Let us explain who group communication works. It is a workflow which runs through a group. The workflow has to do with individual communication between people. The people are forming a hierarchical “chinese whisperer” decision chain and at the end, all of them have the same opinion. The question is: how to modify the communication workflow in a group? If this is possible it is called framing.

The workflow is not driven randomly. A hierarchical structure is visible in every group. That means any company has a CEO and any school has a principal. In a modern social media dialogue the leader of a group is called the influencer. He has the power fo interact with the group. Not in a sense, that the leader is delegating tasks, but in a sense that the leader has a role in the group. He has the obligation to moderate the decision making in the group and this includes also to moderate the choice for a new influence if the old one becomes obsolete. The process in doing so is chaotic and is often topic in the evening news, when scandals and internal conflicts are become visible.

The surprising information is, that it is not possible to frame a group into a certain direction. Even the leader can’t do this, because modern groups are too large, to complicated and to much connected with other groups. Even if the CEO of Enron is telling their employees what they need to know, they are watching the evening news too, and if they have another reality, they are warned. Humans have so kind of natural nonsense parser integrated, which prevents them to believe everything. No, the only way to frame a group is to raise the communication workflow as an amount.

Let us go into the details of how to do this. Suppose the enron company has per day in their intranet 10k e-mails who are sending back and forth. If we want to frame the group, it is necessary to double the numbers or more. That means, per day, 30k e-mails is the new standard. What the result of the increased traffic will be is unclear. Sure is only, that after the framing took place, the group will act differently.

In general the amount of traffic measured in packets and the efficiency of a group is the same. More communication is better then less communication. I’m in doubt if it is possible to frame a group and leaving the amount of communication the same.

Framing on the topic level

What is difference between a speech act within an existing structure and a speech act which is able to modify the group structure? The linguists are calling the phenomena a language code. The first one is called monolog and the second is a dialog. Let us go into the details.

Suppose someone has to write an essay about robotics. He will write down what the servo motor is doing, what a microcontroller is and that he has programmed in C a program which let the robot follow a line.
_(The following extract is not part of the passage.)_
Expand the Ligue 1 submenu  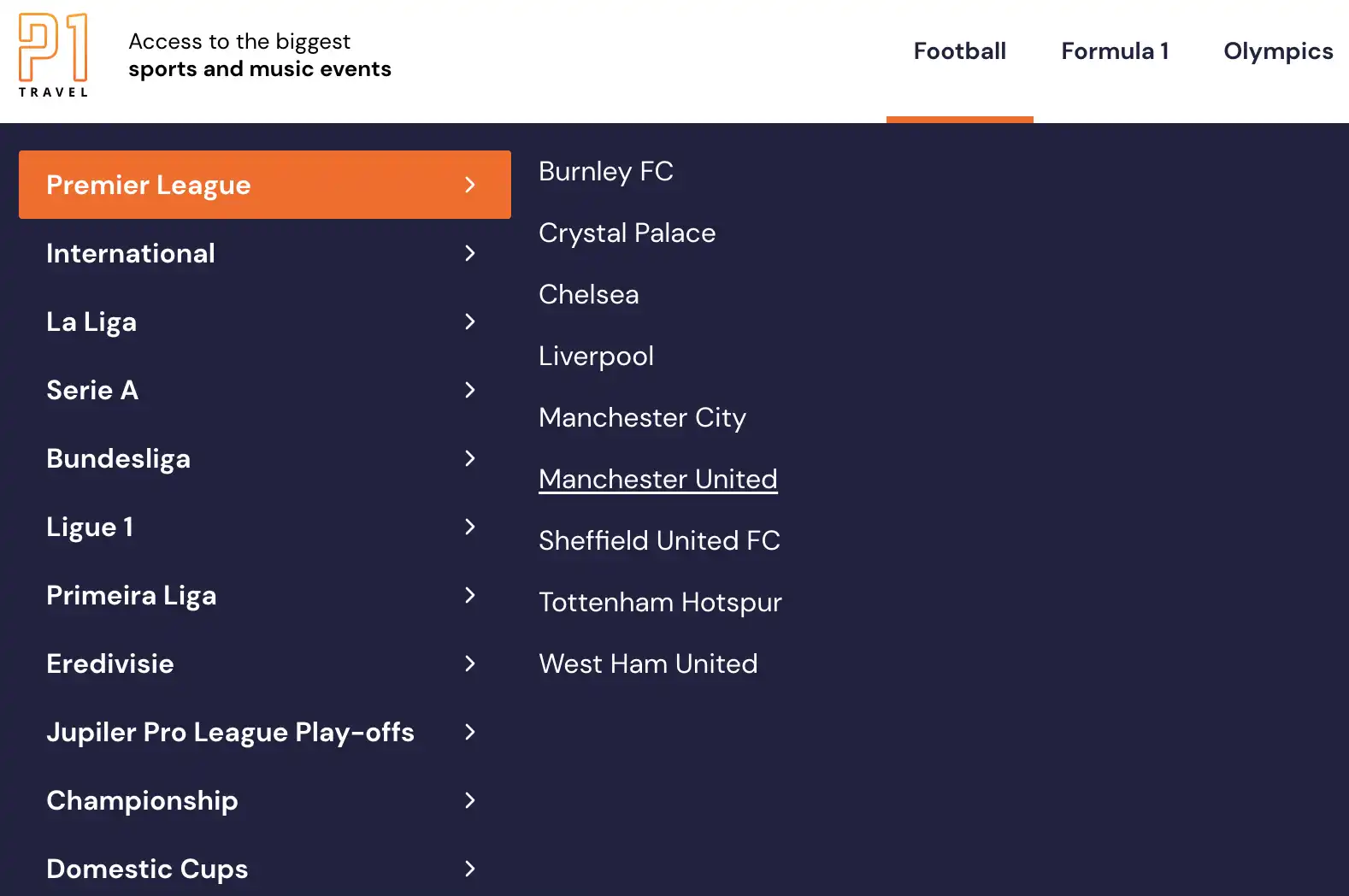[470, 527]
This speech act is a legitimate commit in the domain of robotics. It will be recognized by the group as valid.

Somebody may think, that a paper in which the topics of robotics was described bad is the opposite to that, but even a bad paper is a valid contribution. It can be discussed on a topic level too. For example, the spelling can be wrong or the C program can have bugs. This contributions was also generated with the topic in mind.

Now I want to describe how a dialog works which will frame the discussion itself. This time, the speech is different. Not the language itself, it is also English, but it is switch from elaborated language code which is used to describe knowledge into a workflow oriented language which is used for process needs. If framing of a discussion is the main goal, then a workflow oriented language is stronger. But what exactly is “workflow language”?
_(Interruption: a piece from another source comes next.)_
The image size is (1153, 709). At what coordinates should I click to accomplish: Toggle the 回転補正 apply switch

Workflow language is a space in which the groups is coordinating. In contains of persons, people and dates. Workflow language is spoken on the mailing list of the robotics group. It is not about the difference between 8bit and 16 bit microcontroller but about if Timmy or Andrew is the better programmer.

Workflow oriented language has a small audience. An E-Mail written by the boss of a company is not for everyone but only for a small amount of people. Not because the E-mail is full of company internal secrets, but because the boss tries to moderate something. Let us make an example. In Wikipedia it is written that Enron is involved in a scandal. The language code in Wikipedia is formal, that means it is written for the public with the aim to write an abstract emotionless reality description. Somebody may think, that the boss of Enron is not able to frame the Wikipedia article. But he can. He can write the following e-mail to his employees.

“All of you have probably read the Wikipedia article in which Enron was presented as a company under fire. They have written that Enron is near a bankruptcy and will probably lost his property. End of E-Mail”.

Let us read the message again. It is a short e-mail, but where is the framing? Or let me ask differently, is this e-mail trying to frame something, which means to direct the Enron employees into a certain direction? Yes it is doing so. How exactly this takes place is hidden behind the lines. The difference is that such a e-mail is written in a different language. It is called a workflow language because it has to do with decision making in groups.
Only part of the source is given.